▶ [Goal of the exercise]:
Each line below from the one containing "Sort by the LATITUDE column header" through the one containing "Screen dimensions: 1024x497" is to be given again exactly, and no line outside that span.

▶ [Extracted data]:
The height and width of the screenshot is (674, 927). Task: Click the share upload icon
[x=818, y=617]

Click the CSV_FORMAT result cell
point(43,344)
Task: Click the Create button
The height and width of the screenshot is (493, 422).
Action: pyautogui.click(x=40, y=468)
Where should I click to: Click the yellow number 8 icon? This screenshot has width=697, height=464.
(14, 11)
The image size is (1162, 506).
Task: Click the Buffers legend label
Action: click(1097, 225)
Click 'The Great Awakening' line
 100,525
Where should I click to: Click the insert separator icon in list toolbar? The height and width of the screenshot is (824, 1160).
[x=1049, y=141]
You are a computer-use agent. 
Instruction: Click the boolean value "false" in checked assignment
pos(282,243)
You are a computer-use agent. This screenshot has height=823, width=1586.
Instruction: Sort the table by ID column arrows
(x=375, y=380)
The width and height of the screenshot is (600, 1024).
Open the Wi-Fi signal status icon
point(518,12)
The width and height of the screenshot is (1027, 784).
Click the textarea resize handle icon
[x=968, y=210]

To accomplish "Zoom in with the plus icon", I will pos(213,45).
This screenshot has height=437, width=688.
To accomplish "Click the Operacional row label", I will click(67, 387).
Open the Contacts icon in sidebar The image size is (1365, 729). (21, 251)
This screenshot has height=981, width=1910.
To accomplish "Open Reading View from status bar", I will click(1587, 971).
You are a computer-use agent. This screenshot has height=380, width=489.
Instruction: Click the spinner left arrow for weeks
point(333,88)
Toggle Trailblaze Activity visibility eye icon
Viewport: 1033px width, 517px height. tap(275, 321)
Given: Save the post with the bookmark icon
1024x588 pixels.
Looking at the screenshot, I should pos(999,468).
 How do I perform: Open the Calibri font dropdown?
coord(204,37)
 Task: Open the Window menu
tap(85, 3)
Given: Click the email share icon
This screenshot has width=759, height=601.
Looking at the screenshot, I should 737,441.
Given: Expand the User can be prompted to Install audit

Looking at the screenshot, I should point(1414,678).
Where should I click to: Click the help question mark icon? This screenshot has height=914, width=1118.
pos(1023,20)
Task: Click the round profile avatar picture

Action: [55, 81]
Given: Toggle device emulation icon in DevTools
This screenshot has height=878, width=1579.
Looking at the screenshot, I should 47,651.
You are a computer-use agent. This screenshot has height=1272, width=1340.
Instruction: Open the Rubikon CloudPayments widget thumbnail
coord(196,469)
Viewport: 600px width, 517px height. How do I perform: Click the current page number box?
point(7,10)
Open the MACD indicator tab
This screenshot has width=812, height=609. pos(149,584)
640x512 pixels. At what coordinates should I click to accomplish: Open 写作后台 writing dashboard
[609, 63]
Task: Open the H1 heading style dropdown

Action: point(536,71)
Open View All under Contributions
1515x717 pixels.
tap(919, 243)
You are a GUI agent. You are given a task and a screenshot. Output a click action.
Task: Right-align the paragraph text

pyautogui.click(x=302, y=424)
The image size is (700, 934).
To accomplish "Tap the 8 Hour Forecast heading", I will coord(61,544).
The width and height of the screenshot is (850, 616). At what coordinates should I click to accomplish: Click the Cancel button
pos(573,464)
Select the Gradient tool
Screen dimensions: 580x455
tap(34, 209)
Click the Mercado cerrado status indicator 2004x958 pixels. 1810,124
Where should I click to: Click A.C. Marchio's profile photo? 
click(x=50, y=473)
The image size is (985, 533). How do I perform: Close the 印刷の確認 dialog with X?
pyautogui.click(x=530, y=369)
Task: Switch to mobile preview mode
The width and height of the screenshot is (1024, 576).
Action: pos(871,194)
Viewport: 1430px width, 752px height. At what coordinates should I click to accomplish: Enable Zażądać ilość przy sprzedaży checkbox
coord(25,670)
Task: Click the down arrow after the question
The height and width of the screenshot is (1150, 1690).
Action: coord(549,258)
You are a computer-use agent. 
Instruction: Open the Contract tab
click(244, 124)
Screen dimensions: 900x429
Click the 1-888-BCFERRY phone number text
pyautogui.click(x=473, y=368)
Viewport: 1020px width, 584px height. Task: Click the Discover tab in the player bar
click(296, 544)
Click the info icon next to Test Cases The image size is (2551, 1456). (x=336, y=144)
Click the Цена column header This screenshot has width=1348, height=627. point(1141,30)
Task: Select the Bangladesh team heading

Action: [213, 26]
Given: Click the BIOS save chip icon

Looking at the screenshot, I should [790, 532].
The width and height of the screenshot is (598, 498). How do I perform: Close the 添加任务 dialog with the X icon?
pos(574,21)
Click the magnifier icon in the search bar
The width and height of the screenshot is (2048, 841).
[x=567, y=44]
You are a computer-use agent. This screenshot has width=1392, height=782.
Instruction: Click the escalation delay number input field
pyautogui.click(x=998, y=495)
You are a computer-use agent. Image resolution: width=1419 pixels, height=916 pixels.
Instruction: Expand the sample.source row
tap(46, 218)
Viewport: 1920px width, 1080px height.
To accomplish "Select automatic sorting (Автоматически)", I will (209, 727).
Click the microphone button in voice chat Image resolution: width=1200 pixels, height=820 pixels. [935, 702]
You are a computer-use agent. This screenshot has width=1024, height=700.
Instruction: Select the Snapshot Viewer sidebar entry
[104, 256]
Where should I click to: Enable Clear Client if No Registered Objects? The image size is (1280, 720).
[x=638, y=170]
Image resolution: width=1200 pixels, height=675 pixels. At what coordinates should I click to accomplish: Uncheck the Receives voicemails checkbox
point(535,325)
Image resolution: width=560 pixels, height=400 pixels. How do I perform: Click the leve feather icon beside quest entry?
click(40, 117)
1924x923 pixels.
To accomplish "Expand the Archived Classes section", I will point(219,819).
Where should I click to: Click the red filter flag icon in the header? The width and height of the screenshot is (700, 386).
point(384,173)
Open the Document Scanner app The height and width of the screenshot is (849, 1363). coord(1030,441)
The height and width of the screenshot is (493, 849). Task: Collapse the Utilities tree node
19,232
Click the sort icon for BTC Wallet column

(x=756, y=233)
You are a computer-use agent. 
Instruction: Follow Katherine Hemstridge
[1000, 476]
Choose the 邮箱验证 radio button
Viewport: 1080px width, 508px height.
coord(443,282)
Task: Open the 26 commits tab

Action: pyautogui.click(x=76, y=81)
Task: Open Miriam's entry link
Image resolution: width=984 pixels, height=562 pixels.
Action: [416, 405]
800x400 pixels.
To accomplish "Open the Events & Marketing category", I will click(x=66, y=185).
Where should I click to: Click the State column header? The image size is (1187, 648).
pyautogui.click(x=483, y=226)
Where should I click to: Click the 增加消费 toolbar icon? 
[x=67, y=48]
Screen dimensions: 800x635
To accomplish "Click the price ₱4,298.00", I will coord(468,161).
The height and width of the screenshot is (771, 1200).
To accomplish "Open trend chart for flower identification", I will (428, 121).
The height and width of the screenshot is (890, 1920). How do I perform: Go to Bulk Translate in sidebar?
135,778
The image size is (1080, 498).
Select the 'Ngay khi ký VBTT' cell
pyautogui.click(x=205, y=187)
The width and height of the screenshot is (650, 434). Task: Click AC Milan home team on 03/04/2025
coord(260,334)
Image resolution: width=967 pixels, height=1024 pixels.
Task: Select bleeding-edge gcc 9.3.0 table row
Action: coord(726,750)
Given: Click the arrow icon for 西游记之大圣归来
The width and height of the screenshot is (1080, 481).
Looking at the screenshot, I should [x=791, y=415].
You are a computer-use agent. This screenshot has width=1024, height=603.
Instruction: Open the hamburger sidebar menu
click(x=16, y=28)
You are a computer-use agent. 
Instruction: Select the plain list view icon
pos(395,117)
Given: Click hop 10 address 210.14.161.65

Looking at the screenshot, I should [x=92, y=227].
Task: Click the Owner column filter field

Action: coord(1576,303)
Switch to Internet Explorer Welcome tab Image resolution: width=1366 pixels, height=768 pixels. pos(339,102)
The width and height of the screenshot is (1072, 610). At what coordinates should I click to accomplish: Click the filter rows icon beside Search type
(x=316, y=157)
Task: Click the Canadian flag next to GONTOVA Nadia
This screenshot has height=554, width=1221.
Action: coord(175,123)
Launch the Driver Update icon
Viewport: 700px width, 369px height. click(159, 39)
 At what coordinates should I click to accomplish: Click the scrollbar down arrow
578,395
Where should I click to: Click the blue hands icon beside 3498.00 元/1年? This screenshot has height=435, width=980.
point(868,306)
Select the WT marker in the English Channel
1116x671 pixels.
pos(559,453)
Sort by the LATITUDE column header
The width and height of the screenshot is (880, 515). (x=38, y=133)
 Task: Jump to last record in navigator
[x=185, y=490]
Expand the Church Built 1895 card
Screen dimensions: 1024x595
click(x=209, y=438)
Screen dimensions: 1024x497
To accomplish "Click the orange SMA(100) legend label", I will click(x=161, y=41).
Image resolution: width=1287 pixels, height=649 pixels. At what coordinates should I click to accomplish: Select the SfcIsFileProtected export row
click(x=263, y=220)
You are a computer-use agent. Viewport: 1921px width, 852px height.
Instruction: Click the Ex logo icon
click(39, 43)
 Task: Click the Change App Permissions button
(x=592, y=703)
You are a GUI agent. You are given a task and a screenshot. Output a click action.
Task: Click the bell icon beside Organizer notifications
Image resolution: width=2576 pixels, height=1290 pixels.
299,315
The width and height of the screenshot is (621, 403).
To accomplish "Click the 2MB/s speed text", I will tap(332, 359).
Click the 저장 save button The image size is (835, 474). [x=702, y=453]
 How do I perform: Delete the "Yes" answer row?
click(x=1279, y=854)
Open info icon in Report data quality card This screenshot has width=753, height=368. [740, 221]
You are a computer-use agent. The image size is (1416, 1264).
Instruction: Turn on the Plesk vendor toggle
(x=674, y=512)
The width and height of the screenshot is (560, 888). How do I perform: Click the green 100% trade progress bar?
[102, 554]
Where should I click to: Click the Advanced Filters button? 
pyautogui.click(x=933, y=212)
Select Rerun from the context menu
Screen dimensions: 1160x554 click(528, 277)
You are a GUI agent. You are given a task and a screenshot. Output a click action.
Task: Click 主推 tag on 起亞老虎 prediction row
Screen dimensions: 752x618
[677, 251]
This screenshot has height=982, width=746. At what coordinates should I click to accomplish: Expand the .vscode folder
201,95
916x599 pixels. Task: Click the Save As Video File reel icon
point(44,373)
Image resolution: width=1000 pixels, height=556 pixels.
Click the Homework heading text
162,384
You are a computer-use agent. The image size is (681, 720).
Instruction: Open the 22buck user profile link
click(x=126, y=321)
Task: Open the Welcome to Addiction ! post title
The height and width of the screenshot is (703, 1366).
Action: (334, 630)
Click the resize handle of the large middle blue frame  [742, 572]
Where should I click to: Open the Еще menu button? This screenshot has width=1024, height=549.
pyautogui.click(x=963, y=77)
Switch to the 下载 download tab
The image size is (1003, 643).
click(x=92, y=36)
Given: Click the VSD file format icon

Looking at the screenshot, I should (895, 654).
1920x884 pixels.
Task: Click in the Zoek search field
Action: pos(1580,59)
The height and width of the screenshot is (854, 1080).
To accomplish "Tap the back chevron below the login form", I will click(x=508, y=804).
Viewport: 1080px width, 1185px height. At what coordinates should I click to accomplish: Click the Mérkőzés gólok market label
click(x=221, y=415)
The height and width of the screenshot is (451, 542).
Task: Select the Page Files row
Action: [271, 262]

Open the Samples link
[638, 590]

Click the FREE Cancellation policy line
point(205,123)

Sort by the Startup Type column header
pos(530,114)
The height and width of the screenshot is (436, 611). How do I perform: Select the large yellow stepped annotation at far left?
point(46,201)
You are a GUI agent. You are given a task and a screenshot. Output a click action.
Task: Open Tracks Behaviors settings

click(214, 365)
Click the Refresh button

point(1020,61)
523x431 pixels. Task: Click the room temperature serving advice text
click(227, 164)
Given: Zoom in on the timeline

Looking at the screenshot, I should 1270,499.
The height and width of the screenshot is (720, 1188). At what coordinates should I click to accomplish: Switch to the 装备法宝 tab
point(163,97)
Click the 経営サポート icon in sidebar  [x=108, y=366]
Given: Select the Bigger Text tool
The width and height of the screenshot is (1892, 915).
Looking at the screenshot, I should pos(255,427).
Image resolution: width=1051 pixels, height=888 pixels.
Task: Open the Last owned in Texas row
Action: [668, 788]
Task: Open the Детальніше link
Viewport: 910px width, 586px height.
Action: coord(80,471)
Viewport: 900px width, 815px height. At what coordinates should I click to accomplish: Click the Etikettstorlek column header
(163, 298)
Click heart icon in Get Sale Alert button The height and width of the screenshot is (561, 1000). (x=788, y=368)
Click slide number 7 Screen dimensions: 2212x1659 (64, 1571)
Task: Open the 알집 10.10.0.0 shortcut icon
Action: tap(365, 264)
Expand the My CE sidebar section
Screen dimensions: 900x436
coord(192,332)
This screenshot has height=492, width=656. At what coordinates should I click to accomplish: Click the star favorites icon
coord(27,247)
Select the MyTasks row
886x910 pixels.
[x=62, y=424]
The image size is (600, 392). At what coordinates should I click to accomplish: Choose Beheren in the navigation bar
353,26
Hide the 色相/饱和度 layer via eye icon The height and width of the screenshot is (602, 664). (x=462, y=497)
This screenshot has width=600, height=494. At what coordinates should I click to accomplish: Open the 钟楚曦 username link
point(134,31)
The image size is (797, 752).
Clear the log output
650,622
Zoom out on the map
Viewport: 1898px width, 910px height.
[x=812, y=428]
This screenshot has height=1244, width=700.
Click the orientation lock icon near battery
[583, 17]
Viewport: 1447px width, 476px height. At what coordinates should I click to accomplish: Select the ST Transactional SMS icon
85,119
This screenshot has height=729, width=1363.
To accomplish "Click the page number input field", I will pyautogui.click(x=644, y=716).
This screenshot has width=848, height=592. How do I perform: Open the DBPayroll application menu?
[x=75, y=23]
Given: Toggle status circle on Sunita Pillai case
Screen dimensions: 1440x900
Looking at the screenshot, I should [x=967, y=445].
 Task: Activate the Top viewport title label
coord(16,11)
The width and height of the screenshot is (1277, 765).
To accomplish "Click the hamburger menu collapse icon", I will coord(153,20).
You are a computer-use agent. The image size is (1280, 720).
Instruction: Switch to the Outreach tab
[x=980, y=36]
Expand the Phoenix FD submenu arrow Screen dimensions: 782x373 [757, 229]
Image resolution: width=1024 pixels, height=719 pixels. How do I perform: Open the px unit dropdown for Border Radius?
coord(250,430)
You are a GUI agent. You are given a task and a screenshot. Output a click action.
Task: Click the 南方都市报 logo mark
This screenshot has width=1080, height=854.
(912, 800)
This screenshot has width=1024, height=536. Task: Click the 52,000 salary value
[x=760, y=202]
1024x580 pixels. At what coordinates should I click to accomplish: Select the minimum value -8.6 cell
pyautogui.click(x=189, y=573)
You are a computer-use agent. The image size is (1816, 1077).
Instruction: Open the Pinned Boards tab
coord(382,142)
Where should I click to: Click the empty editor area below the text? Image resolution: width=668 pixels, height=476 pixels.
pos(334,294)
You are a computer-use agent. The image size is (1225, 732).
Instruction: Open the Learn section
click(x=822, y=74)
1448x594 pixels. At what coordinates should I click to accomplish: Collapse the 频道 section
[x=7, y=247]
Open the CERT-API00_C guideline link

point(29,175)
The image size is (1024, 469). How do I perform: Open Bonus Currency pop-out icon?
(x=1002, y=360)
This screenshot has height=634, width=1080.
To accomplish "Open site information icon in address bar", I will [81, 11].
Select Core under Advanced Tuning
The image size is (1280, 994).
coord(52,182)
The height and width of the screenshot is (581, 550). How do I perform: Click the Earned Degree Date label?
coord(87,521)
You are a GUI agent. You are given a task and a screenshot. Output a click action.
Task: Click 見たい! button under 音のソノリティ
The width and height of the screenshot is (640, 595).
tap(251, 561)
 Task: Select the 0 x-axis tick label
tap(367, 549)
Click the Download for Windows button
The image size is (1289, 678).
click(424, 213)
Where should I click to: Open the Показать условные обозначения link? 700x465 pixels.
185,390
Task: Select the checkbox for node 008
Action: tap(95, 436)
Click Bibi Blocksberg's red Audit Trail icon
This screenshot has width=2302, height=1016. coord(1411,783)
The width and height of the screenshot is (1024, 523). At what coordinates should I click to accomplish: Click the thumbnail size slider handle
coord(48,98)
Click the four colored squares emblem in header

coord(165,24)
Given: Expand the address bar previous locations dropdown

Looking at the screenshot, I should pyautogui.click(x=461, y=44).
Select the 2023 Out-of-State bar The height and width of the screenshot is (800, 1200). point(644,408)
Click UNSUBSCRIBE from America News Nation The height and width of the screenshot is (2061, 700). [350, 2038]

▶ [Answer to the problem]:
Sort by the LATITUDE column header
The width and height of the screenshot is (880, 515). (x=38, y=133)
 Task: Jump to last record in navigator
[x=185, y=490]
Expand the Church Built 1895 card
Screen dimensions: 1024x595
click(x=209, y=438)
Screen dimensions: 1024x497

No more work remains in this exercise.